Reproduce the stretch from the line that contains "You are a GUI" through the line that contains "This screenshot has height=574, width=1250.", both ends included, with the requests kept as they are. Multiply every coordinate in the answers by 2.4, rounding to whole numbers with halves going up, and omit the pictures.

[Start of Given data]

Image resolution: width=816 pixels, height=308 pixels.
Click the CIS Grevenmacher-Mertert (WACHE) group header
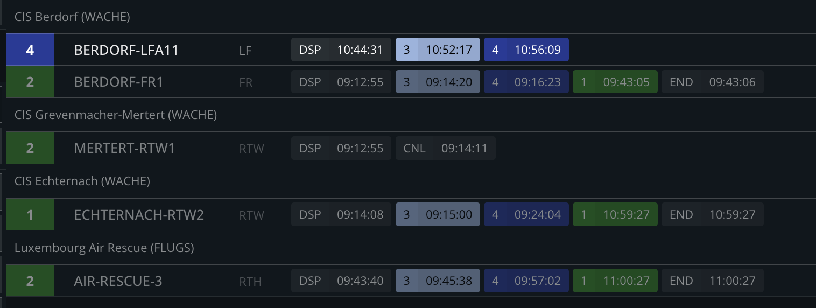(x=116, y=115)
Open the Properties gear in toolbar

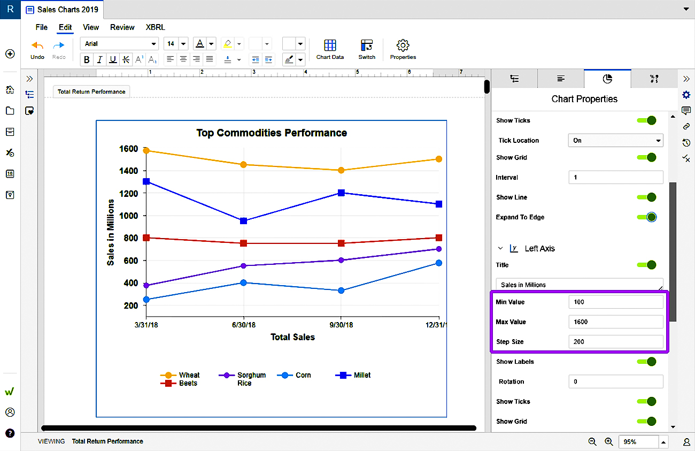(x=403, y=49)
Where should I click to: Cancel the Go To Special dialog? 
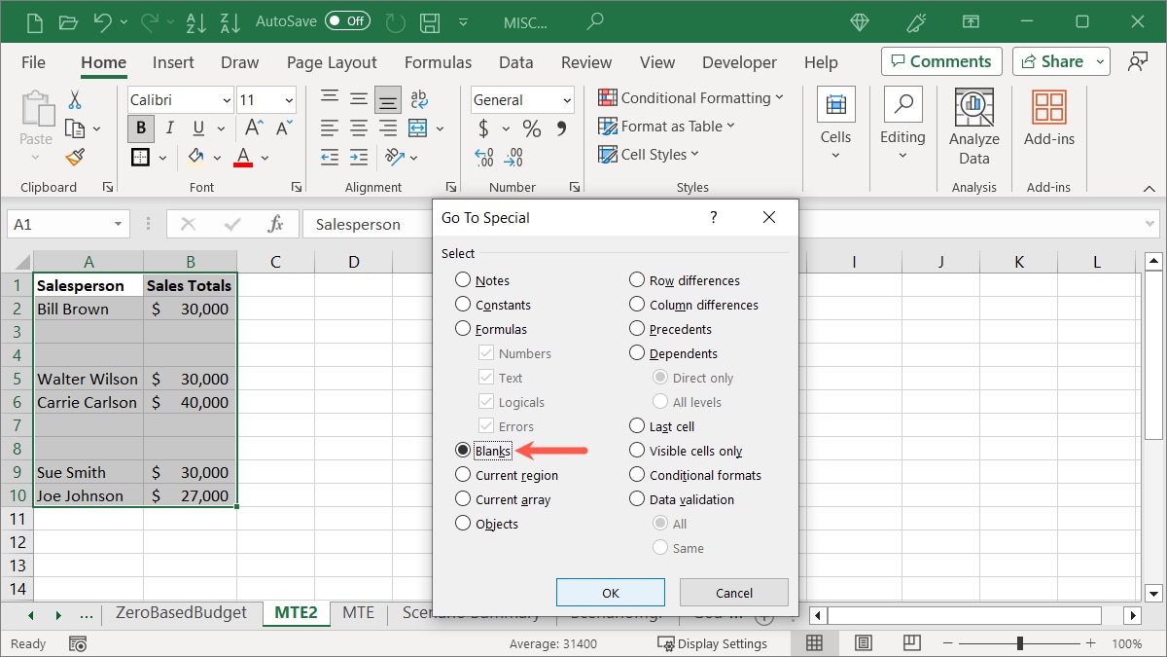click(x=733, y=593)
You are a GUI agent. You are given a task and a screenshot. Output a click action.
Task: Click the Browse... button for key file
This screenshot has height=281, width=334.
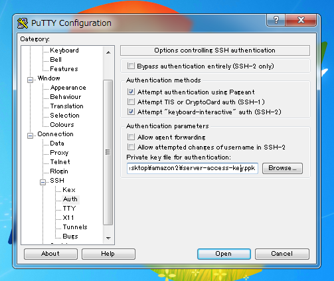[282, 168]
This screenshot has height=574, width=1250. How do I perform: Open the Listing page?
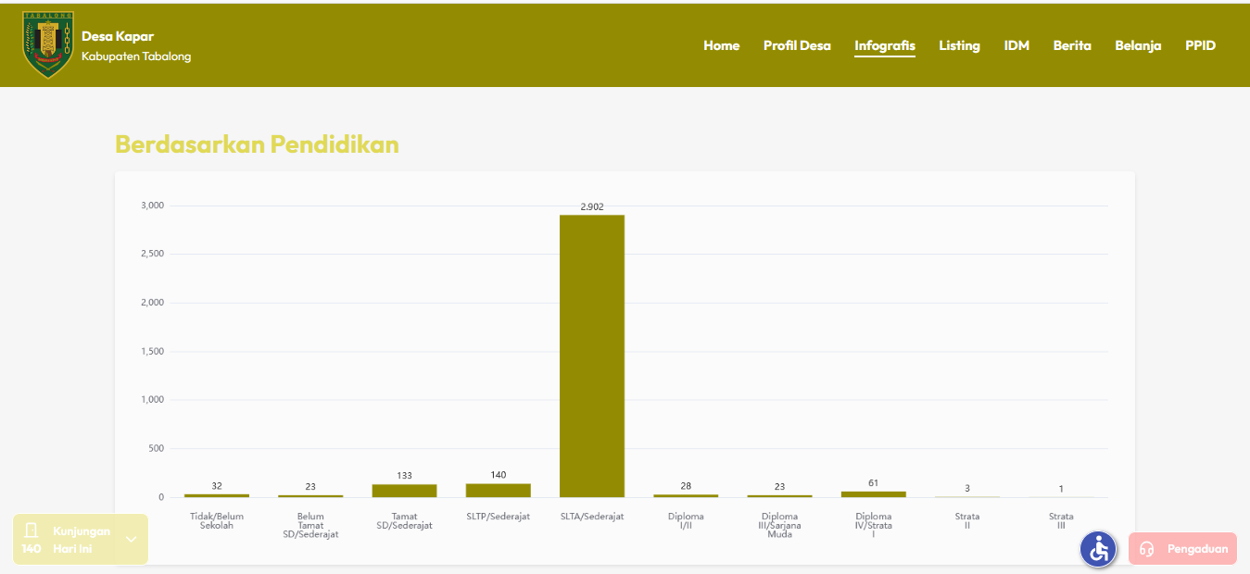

[End of Given data]
[Start of Given data]

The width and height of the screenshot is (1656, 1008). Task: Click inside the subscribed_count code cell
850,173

[End of Given data]
[Start of Given data]

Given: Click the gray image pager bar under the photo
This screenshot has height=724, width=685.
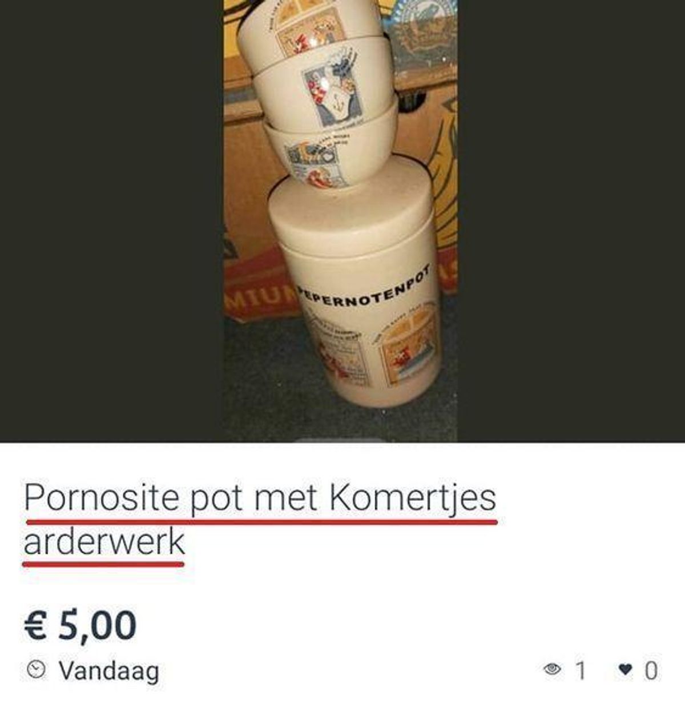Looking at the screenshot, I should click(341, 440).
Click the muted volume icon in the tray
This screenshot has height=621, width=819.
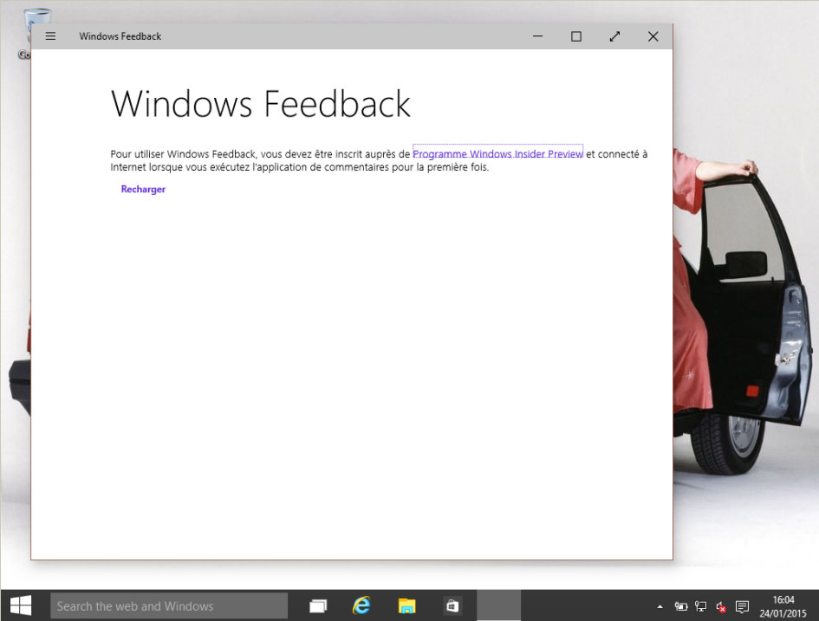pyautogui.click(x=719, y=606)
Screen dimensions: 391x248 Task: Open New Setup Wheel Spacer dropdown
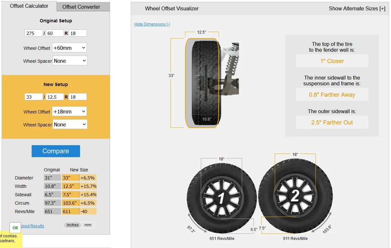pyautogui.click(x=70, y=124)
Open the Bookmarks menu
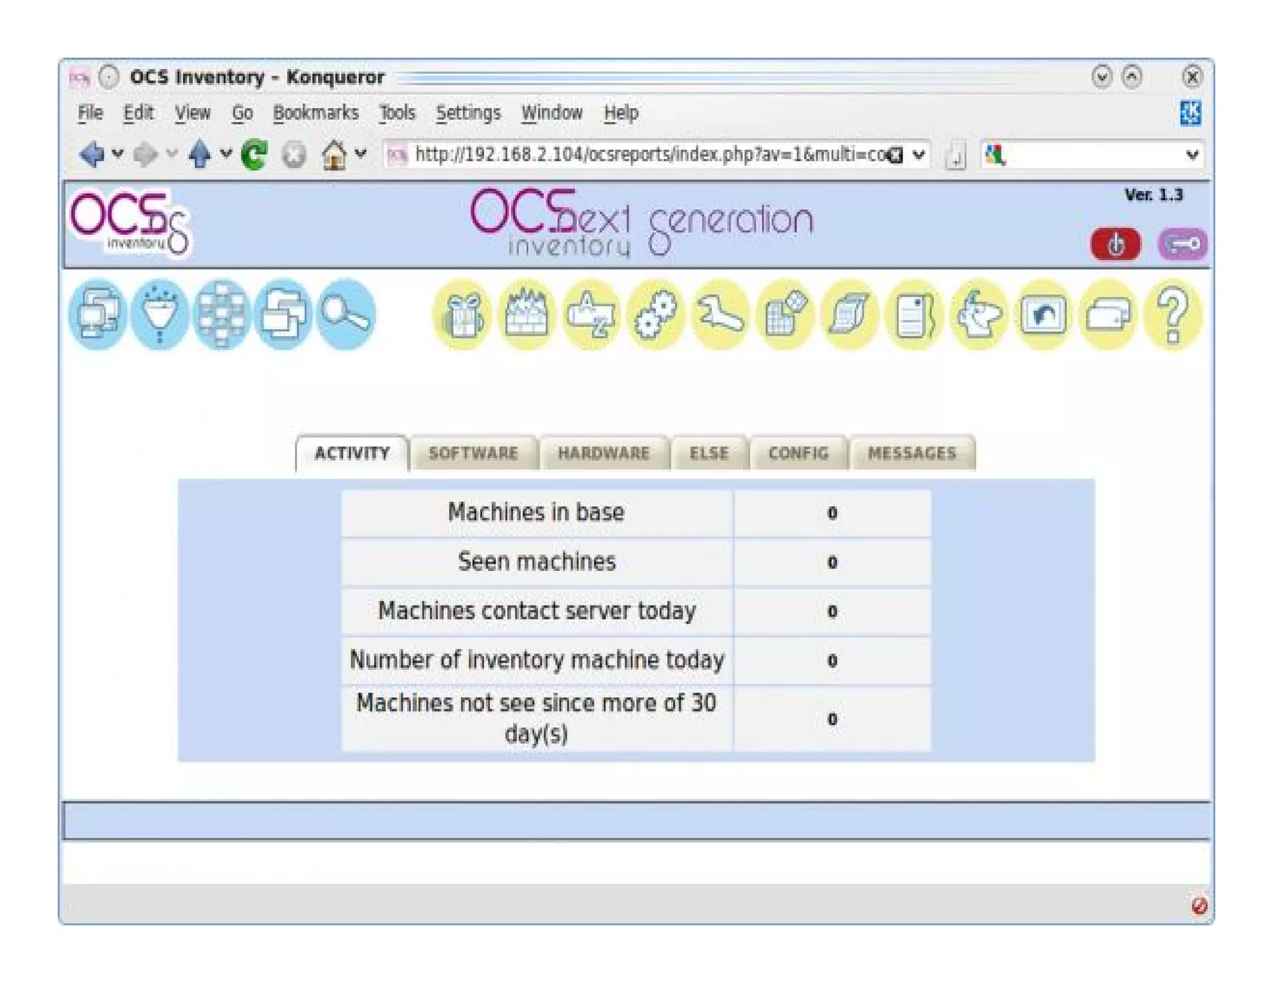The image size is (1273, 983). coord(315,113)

[End of Given data]

Correct answer:
You are a GUI agent. You are given a task and a screenshot. Output a click action.
Task: Click the Browse... button for key file
This screenshot has height=281, width=334.
[677, 403]
This screenshot has height=574, width=1250. How do I perform: Open the Listing page?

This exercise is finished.